[Dataset excerpts]
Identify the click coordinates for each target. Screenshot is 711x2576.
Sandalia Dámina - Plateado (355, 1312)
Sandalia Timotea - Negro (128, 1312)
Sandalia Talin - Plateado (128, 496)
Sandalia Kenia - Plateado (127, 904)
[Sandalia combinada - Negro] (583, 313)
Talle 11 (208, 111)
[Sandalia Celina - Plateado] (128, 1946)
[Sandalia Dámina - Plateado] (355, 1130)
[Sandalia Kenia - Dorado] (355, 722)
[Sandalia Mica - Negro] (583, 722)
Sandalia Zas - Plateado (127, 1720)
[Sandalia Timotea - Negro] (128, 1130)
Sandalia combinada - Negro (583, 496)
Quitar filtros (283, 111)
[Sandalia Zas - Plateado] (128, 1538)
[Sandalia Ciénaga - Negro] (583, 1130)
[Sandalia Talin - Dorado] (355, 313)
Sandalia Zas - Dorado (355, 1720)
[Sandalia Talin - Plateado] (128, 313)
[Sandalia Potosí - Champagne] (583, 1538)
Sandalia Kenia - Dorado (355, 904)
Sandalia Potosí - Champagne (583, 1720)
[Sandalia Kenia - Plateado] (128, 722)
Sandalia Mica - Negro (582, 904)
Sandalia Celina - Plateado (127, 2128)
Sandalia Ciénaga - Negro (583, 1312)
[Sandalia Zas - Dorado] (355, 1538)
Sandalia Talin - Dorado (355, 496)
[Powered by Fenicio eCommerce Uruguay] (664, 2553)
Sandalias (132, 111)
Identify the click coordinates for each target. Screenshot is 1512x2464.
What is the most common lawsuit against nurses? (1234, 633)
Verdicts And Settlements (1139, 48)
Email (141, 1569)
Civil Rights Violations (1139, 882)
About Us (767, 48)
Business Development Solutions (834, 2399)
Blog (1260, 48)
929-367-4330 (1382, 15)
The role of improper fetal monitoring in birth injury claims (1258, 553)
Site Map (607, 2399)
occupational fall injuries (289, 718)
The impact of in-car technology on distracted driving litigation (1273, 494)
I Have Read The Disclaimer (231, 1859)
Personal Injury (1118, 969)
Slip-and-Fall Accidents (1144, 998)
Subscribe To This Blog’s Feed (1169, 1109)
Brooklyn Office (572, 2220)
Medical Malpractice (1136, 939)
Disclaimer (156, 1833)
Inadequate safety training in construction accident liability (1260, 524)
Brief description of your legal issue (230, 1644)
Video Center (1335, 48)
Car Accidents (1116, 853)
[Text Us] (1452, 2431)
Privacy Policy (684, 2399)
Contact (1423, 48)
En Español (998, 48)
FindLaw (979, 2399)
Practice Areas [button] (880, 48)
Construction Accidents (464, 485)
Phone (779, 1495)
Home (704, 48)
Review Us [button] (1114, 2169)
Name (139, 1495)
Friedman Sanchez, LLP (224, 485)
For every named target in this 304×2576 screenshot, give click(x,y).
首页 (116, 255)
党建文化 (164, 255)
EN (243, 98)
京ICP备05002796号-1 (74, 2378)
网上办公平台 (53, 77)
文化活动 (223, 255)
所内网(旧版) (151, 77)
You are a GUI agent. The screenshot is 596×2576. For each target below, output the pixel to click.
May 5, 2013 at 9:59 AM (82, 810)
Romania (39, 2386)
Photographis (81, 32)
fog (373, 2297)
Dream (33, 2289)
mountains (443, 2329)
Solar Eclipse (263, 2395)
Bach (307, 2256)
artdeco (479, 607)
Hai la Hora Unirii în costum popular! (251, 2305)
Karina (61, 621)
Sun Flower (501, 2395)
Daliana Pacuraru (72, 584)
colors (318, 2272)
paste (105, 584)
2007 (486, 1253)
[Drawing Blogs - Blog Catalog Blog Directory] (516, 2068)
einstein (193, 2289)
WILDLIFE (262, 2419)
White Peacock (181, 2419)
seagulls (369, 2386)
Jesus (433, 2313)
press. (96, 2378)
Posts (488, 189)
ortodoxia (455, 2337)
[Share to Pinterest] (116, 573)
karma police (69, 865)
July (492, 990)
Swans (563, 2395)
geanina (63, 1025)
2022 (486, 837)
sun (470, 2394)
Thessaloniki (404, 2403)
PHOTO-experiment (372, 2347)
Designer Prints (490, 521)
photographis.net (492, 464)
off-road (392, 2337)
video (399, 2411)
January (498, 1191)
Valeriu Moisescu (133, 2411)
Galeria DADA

• WHAT YOU HAVE TO DO:
Using the data above, repeat exactly the lines that begin at the line with "所内网(旧版) (151, 77)" and end at the line with "Thessaloniki (404, 2403)", both ends included.

• EXPECTED ANSWER:
所内网(旧版) (151, 77)
You are a GUI agent. The screenshot is 596×2576. For each target below, output the pixel to click.
May 5, 2013 at 9:59 AM (82, 810)
Romania (39, 2386)
Photographis (81, 32)
fog (373, 2297)
Dream (33, 2289)
mountains (443, 2329)
Solar Eclipse (263, 2395)
Bach (307, 2256)
artdeco (479, 607)
Hai la Hora Unirii în costum popular! (251, 2305)
Karina (61, 621)
Sun Flower (501, 2395)
Daliana Pacuraru (72, 584)
colors (318, 2272)
paste (105, 584)
2007 (486, 1253)
[Drawing Blogs - Blog Catalog Blog Directory] (516, 2068)
einstein (193, 2289)
WILDLIFE (262, 2419)
White Peacock (181, 2419)
seagulls (369, 2386)
Jesus (433, 2313)
press. (96, 2378)
Posts (488, 189)
ortodoxia (455, 2337)
[Share to Pinterest] (116, 573)
karma police (69, 865)
July (492, 990)
Swans (563, 2395)
geanina (63, 1025)
2022 (486, 837)
sun (470, 2394)
Thessaloniki (404, 2403)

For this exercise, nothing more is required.